*** GIVEN DATA

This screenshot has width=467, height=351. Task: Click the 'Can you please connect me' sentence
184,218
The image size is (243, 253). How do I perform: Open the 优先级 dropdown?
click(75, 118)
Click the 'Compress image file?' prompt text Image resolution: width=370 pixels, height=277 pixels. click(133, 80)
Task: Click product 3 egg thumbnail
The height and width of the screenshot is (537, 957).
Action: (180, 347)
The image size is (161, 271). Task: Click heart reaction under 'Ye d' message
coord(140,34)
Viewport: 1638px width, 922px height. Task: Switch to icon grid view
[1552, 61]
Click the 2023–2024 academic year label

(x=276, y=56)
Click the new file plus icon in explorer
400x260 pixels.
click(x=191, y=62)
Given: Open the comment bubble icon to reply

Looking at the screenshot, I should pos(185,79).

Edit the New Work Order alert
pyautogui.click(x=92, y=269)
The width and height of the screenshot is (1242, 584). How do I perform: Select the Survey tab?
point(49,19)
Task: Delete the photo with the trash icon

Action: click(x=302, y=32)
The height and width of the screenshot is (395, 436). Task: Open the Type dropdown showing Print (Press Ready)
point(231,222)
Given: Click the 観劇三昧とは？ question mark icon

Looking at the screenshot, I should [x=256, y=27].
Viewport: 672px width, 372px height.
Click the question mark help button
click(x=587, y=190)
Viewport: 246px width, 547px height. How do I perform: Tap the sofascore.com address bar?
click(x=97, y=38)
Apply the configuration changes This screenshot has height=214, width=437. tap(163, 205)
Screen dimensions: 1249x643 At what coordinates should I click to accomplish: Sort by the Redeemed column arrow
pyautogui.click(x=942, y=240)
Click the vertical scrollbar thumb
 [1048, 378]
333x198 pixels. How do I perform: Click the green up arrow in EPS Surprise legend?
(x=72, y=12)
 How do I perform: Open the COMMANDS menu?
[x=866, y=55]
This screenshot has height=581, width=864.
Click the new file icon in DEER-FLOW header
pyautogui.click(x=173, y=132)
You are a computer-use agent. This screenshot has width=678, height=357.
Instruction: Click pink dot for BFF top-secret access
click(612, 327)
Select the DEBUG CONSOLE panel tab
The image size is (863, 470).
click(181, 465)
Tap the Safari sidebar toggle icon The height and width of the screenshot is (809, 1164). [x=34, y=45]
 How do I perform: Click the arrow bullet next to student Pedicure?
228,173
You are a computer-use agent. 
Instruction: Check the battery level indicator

******

*WRITTEN PROBLEM*
Copy the rows starting at the line that contains "How do I perform: Open the COMMANDS menu?" and ending at the last row, replacing "Instruction" with "Directive" wherever it occurs and leaving everything else unchanged.

*REPLY*
 How do I perform: Open the COMMANDS menu?
[x=866, y=55]
This screenshot has height=581, width=864.
Click the new file icon in DEER-FLOW header
pyautogui.click(x=173, y=132)
You are a computer-use agent. This screenshot has width=678, height=357.
Directive: Click pink dot for BFF top-secret access
click(612, 327)
Select the DEBUG CONSOLE panel tab
The image size is (863, 470).
click(181, 465)
Tap the Safari sidebar toggle icon The height and width of the screenshot is (809, 1164). [x=34, y=45]
 How do I perform: Click the arrow bullet next to student Pedicure?
228,173
You are a computer-use agent. 
Directive: Check the battery level indicator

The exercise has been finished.